Unresolved issues of land and conservation of the Mau Forest Complex contributed to the ethnic clashes of December 2015 between the Kipsigis and Maasai in Narok County.
Narok, Kenya—Unlike other Kenyans who celebrated Christmas with joy and cheer, Sila Kuyo marked the day with sadness and loss. Sila, 50, is yet to come to terms with the emotional trauma and financial loss that he incurred on that fateful afternoon. He remembers the nearing Maasai morans as they chanted war songs as they approached his village of Sachangwan in Narok County. With no time to waste and even less to save any material things, he and his family scampered to safety in nearby thickets leaving there homes and all that was in at the mercy of the angry mob. “My motorcycle, my car and houses were all burnt by the Maasai morans. They then drove away my seven cattle. They reduced me to zero,” said Sila sadness still evident in his tone gaze.
The following day it was the house and belongings of Benjamin Rotikan’s elder brother that went up in flames as a result of the wrath of the vengeful Kipsigis youth. Rotikan, 18, heard Kipsigis youth approaching his home from a far as they sang and wailed. Rotikan and his brother rounded up their cattle and took them to safety near Ol Posimoru , a predominantly Maasai shopping center. They didn’t come back until the next day, 27th of December 2015. That is when they found their house had been burnt along with thousands of shillings worth of property in it.
It took a visit by the Cabinet Secretary in charge of security, Hon Joseph Nkaiserry to quell the violence but not before seven lives had been lost, dozens injured, thousands displaced from their homes and millions of shillings worth of property lost in the clashes. Since peace returned early this month, residents of Sachangwan and Olengape have been heading back to their homes to rebuild.
Sila’s home was at the boundary between the Maasai and the Kalenjin. After the clashes, he opted to swop his parcel of land with a Maasai so as to be safe in case of such an ordeal in future. He is now building a fresh. “The government gave me eleven iron sheets to roof my house. But this is not enough,” said Sila.
Sila is among the more than 400 Kalenjin families who were displaced by the Maasai in ethnic clashes that begun on the eve of Christmas Day. According to Sila, the clashes begun when a Maasai elder was shot in the forest by thugs. The Maasai however accused the Kalenjin of the murder. They planned to avenge and the results were clashes between the two communities.

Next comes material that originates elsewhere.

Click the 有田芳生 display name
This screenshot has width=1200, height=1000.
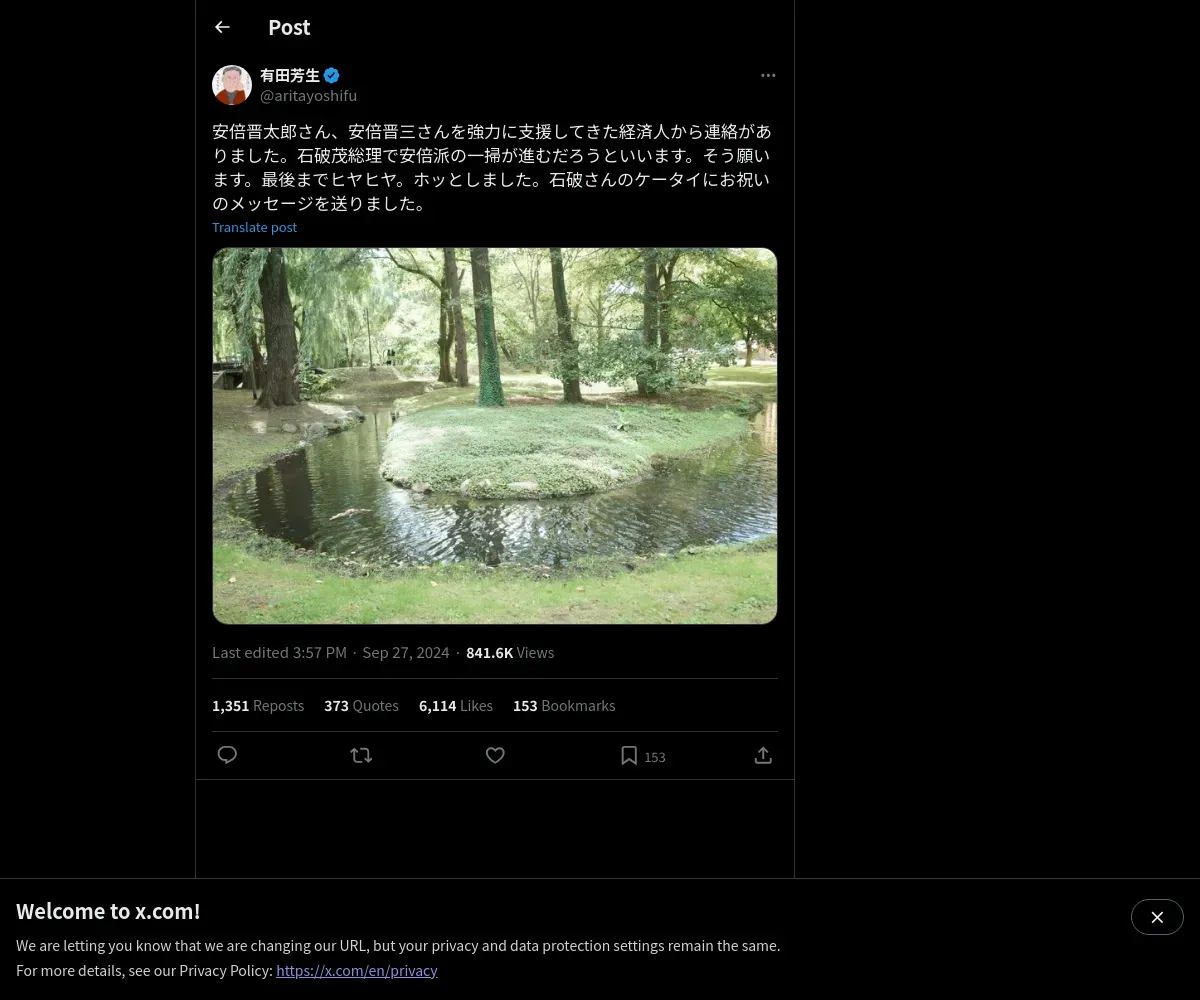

At the center of the rivalry between the two communities however, lie issues of land and conservation of the Mau Forest Complex. The Mau Forest Complex is one of the five main water catchment areas in the country. The other four include the Aberdare Mountains, Mount Kenya, Mount Elgon, and the Cherangani Hills. The Mau forest complex spans several counties in the expansive Rift Valley region. It is the largest montane forest in the entire East Africa with an estimated area of 273,300 hectares.

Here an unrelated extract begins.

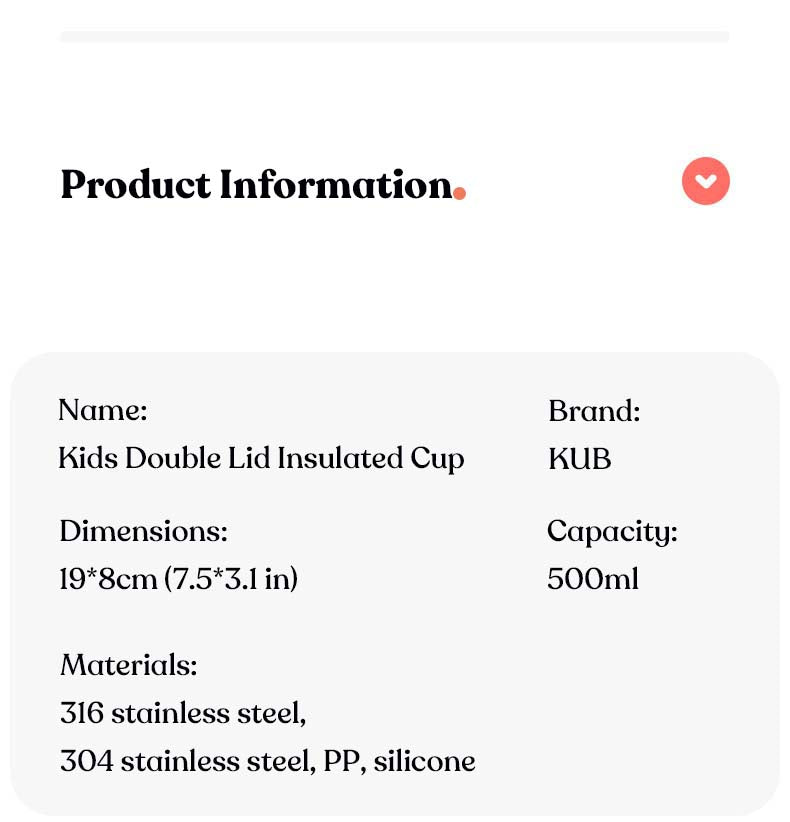
Task: Select the Dimensions: label
Action: click(x=143, y=531)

Since the early 1990’s there have been increased illegal and irregular allocations of land in the Mau Forest Complex. A land report released in 2004 and named after the commission chair, the Ndungu report, recommended the eviction of settlers from the forest. Though evictions have since been done, it has not been conclusive having been marred by politics. Majority of the settlers are of the Kipsigis community while the Maasai especially on the Maasai Mau part of the Mau believe that the settlers ae encroaching on their land. The complex being a water tower, the Maasai also feel that the settlers have affected their source of water.
Leaders from the Maasai community have on several occasions called for the eviction of the settlers in order to save the Mara and Ewaso Ngi’ro Rivers whose source is at the forest complex. Narok North MP, Moitalel Ole kenta last year supported the evictions saying that the environment has to be conserved while Narok South MP, Johana Ngeno has in various times opposed the evictions.
The Christmas clashes of 2015 were bound to happen and the murder just served to trigger an animosity that already simmered below the surface. At one side is a community which feels at loss over the other’s encroachment while the other community feels it has a right to be there having paid and received title deeds from the government. The Ndung’u Report of 2004 had however recommended that the settlers’ titles be revoked upon eviction.
The evictions from the Mau Complex have been highly politicized and are yet to be done in full. Rebecca Nkowua, the County Executive Member for environment and water in Narok County said that with regards to evictions, the county government can only work with the national government since it is not within the county’s powers to evict. “We do not have money to compensate so we can’t evict people who encroached into the Mau,” said Nkowua. Nkowua’s department can only conserve the forest as it is and prevent further encroachment with help from the government’s security organs.